From what I know from him, he never claimed he created electronic messaging.
These are his claims. Judge for yourself.
He just thinks he created a more useful version of it and that the term email can be attributed to him. That's his opinion, so what?
Well he sued someone who disagrees with that opinion for libel. By your own argument should you sue someone for a different opinion? One of the things not mentioned is that he sued one of authors for re-posting comments from other users in an article. That's not remotely how libel should work.
Well, there's spam egg sausage and spam, that's not got much spam in it.
The PLATO systems were using email, instant messaging, chat rooms, and blogs in the mid 70s (1976 for e-mail).
Along with, not much later, plasma display terminals and minimal graphics, a rudimentary GUI, and all of this getting leveraged not only for instructional courseware but games, games, games... I still play one...
Some of PLATO was shown to some guys from Xerox PARC. They knew what to do. Don Bitzer was so far ahead of the possible technology even money could not have helped. Ayyadurai should be spanked and sent to bed.
deleting the extra space after periods so i can stay relevant, yeah.
The amazing thing is, this guy seems smart and well spoken, why would he ruin his reputation by making easily disprovable claims over such a widely used and revered technology.
Because he wants money. Do you know any Indians?
Read the judgment. On your first question, no he didn't. Just looking at the RFCs pertaining to ARPANET message formatting and transmission prior to his program, you can see that pretty much the essentials of the email systems we use today were sketched out by the mid-70s, but in reality, there were many different mail systems dating back over a decade prior to RFC 561.

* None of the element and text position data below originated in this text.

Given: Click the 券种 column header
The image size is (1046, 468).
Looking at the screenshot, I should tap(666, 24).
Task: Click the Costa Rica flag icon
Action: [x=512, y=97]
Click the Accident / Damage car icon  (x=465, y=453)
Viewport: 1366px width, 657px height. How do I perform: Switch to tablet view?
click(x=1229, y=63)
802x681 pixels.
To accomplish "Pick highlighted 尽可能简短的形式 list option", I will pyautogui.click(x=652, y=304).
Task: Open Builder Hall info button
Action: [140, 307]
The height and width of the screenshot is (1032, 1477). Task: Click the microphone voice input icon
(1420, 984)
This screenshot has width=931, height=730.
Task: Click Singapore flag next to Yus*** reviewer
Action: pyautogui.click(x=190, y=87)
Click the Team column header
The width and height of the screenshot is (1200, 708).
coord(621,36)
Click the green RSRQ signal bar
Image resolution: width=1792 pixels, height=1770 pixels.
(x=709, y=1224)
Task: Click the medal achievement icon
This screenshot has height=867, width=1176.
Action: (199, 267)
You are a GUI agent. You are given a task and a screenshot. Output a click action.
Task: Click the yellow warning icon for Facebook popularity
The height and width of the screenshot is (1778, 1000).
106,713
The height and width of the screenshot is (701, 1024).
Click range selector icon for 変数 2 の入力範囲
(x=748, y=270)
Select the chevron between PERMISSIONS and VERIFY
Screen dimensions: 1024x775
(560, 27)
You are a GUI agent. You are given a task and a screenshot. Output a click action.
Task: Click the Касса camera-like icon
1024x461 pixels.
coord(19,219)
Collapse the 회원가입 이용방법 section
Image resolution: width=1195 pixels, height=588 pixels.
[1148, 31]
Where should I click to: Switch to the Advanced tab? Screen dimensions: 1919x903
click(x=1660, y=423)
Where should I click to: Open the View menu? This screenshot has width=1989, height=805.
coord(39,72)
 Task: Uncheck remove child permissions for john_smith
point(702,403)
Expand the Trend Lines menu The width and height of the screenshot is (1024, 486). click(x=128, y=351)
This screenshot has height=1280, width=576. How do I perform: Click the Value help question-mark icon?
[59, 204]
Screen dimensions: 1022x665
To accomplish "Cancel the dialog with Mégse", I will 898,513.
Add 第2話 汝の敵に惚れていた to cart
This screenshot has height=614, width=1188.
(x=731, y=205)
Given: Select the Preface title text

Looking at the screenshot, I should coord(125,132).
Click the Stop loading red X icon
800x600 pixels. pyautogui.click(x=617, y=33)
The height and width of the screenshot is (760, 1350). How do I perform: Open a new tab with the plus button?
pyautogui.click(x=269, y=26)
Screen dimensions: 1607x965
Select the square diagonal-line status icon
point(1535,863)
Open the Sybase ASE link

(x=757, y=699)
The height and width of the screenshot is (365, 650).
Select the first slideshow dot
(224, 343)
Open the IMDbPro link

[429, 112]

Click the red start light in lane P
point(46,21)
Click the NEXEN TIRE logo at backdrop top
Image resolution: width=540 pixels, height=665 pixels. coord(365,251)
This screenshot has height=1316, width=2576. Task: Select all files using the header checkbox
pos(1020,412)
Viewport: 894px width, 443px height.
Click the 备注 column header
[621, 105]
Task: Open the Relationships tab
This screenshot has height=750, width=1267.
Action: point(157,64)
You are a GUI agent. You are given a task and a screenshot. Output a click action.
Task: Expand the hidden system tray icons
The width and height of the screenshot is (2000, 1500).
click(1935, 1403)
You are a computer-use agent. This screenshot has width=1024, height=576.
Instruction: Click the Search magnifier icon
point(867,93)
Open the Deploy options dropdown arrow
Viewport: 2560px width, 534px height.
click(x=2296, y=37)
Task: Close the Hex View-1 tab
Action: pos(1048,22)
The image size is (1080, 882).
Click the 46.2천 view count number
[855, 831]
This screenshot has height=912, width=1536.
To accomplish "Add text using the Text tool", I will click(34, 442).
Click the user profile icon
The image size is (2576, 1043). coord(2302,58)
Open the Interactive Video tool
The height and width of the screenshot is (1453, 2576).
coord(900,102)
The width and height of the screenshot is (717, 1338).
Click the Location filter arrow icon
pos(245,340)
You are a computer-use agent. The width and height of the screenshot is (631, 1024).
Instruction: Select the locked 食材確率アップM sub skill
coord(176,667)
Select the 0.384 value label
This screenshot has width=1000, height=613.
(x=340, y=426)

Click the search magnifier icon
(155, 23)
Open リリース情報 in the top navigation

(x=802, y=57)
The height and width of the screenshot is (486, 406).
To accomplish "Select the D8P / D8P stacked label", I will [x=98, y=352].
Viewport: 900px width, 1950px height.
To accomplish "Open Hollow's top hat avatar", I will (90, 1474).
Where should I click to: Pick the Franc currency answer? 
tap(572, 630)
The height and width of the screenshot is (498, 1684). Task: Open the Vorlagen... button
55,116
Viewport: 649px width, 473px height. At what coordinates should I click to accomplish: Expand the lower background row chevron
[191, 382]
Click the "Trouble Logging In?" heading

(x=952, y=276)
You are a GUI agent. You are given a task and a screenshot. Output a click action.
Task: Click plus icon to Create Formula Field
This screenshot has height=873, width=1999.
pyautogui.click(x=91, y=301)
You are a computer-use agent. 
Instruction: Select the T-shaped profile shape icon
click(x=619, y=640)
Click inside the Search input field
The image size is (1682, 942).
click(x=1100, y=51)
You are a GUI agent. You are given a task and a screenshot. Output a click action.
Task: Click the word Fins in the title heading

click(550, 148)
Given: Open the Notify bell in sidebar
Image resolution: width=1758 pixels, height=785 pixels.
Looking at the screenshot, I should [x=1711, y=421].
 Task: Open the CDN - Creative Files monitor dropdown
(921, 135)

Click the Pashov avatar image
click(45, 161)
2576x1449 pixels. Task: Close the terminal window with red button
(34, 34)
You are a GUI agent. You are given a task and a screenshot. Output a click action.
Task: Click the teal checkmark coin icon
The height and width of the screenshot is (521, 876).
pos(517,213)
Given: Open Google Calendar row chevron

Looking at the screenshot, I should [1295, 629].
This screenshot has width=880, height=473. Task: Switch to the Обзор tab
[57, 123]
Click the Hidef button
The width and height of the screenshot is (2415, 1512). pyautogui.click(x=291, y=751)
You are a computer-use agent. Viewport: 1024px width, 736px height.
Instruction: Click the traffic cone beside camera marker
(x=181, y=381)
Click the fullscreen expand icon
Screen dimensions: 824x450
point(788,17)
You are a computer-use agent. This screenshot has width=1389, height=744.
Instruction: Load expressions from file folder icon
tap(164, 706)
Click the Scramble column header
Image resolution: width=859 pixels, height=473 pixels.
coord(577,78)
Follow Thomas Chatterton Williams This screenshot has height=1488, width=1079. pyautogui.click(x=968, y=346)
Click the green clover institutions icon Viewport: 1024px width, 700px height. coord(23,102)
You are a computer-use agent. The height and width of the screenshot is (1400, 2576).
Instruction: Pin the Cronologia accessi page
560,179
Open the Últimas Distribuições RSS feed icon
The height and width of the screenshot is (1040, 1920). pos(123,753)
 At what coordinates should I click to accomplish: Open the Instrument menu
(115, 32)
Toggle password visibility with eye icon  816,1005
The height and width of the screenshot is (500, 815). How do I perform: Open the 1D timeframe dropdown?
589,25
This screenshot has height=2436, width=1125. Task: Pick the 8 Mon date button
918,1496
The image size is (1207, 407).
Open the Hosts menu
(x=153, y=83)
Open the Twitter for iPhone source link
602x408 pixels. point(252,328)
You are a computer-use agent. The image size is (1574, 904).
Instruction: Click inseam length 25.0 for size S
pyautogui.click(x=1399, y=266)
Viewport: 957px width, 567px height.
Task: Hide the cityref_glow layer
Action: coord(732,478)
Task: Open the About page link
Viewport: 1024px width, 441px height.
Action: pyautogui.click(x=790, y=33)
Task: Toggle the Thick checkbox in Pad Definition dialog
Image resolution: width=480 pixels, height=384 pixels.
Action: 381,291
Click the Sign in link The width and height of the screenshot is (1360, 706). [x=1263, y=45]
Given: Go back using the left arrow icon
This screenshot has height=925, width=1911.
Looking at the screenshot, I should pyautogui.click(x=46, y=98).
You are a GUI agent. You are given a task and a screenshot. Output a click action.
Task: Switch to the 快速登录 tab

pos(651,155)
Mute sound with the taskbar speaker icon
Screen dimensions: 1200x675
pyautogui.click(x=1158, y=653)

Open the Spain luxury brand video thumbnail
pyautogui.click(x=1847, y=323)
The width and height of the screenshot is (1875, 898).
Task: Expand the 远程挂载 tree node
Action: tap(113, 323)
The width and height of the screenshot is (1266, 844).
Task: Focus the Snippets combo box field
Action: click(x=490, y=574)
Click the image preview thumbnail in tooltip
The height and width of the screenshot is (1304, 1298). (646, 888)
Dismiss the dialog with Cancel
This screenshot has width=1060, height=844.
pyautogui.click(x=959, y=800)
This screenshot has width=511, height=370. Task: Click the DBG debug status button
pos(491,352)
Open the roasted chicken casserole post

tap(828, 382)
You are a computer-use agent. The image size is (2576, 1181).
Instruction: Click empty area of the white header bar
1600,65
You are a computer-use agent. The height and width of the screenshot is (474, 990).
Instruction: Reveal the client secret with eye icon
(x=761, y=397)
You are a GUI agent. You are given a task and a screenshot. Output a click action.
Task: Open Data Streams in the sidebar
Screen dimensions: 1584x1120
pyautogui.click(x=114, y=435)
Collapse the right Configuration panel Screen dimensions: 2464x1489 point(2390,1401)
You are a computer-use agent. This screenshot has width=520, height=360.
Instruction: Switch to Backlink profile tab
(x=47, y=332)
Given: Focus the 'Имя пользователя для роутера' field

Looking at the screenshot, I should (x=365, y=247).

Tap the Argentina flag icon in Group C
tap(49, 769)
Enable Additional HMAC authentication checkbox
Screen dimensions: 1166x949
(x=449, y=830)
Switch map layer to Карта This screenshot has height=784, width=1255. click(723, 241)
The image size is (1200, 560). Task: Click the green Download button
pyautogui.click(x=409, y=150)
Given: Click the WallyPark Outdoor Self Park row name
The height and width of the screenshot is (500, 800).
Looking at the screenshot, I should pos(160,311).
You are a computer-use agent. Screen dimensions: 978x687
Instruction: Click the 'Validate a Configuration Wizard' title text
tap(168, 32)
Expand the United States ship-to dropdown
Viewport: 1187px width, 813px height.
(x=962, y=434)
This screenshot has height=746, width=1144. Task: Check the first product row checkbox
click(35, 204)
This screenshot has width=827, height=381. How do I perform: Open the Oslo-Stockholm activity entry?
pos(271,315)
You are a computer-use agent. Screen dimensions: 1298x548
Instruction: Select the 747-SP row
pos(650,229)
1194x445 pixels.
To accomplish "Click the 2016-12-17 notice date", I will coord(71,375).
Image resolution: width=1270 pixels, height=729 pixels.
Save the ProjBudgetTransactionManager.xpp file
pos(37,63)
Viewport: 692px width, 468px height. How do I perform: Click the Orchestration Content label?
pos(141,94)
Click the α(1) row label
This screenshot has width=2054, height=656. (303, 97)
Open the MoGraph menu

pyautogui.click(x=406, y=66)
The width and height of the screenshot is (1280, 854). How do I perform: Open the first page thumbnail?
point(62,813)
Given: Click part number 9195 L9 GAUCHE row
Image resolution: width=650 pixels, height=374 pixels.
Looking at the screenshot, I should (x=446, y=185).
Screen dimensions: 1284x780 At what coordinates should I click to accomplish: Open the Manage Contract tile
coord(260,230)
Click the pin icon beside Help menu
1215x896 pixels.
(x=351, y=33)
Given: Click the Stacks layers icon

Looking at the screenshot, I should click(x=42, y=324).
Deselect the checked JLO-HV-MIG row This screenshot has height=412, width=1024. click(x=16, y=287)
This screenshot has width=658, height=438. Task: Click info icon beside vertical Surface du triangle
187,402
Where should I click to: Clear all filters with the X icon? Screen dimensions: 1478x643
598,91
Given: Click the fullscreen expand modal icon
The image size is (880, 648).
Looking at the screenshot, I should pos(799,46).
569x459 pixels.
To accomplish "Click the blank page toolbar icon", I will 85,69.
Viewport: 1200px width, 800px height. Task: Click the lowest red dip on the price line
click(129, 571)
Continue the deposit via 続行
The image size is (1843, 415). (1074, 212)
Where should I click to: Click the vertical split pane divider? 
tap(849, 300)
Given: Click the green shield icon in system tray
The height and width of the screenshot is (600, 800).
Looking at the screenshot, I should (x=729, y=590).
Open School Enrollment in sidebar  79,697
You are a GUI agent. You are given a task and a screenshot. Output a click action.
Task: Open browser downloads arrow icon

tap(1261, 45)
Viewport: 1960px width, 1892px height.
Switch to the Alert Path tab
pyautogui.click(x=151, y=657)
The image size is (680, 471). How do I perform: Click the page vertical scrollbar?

If there was an inventory of modern email, it would be Roy Tomlinson, he was the primary developer of RFC 561, but as he made clear over the years, he did not develop email at all, and it was a collective by many groups over several years. But I would credit Tomlinson as being one of the primary developers of the ARPANET network mail system, which is the direct ancestor of Internet email, the chief innovations coming after that time being UUCP and SMTP which standardized the means to of transmitting those messages between multiple servers on local and wide area networks. Ayyadurai had absolutely nothing to do with any of this work, and no one has produced even a hint that Tomlinson or any of the other developers of the ARPANET network mail system ever heard of him, or based any of their work off of anything he did.
He wrote a mail system used for a while at one institution. It was an evolutionary dead end that inspired no one, and the fact is that those features of "email" that Ayyadurai claims were his had already been designed and rolled out. He had nothing to do with the development of ARPANET/Internet email. Full stop.
The reality is that email, like so many aspects of modern computing, was developed multiple times and in multiple ways over the years, and even the mail system we know today was the collective work of multiple individuals, building on the basic mail systems found on mainframe systems in the late 60s and early 70s, with each new RFC adding, clarifying and standardizing email functionality. In a way, there was no inventory of email, no single person you can point at and say "he did it". That was the spirit of computing at the time, and indeed is the source of the open source philosophy we have today. Nobody was developing ARPANET email to gain fame and fortune, they were engineers identifying and solving problems.
The world's burning. Moped Jesus spotted on I50. Details at 11.